During a sit down with BBC’s Will Gompertz, Winfrey said:
“There’s a level of disrespect for the office that occurs in some cases and maybe even many cases because he’s African- American,” she said. “There’s no question about that. And it’s the kind of thing no one ever says, but everybody’s thinking it.”
Winfrey used as an example the incident during the president’s 2009 speech when Republican congressman Joe Wilson shouted, “You’re a liar.”
“Remember that?” she asked Gompertz.
Winfrey, who’s promoting the release of her latest film “The Butler” in the U.K., spoke more about the progress society has made against racism, but noted that the fight is far from over.

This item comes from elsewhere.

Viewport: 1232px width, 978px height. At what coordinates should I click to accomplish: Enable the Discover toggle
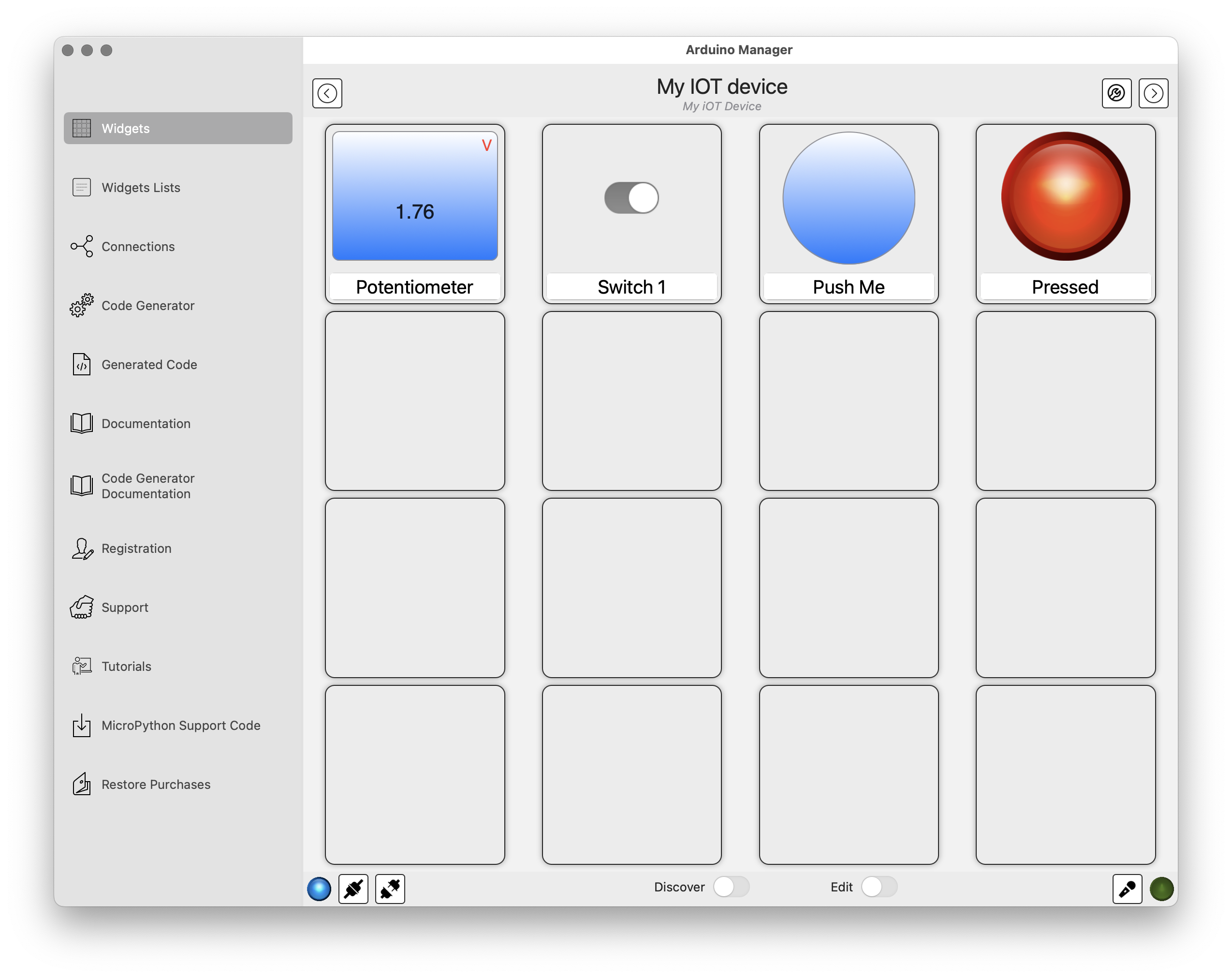[731, 887]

“It would be foolish to not recognize that we have evolved and that we’re not still facing the same kind of terrorism against Black people en masse as was displayed with the Scottsboro boys,” she said drawing reference to the film “12 Years a Slave.” “It’s gotten better.”
She added, “If I’d been born five years earlier, none, not any of the benefits that I’ve been blessed to be successful with would have occurred.” Winfrey was born in 1954 in Mississippi.
“That’s where it all started, this is how far we’ve come, and this is how much further we need to go,” she said, still drawing reference to “12 Years a Slave” and “The Butler.”
“Of course, the problem is not solved.”
Winfrey said she believes that the problem of racism will fade when ” generations of older people who were born and breed and marinated in that prejudice and racism” pass away.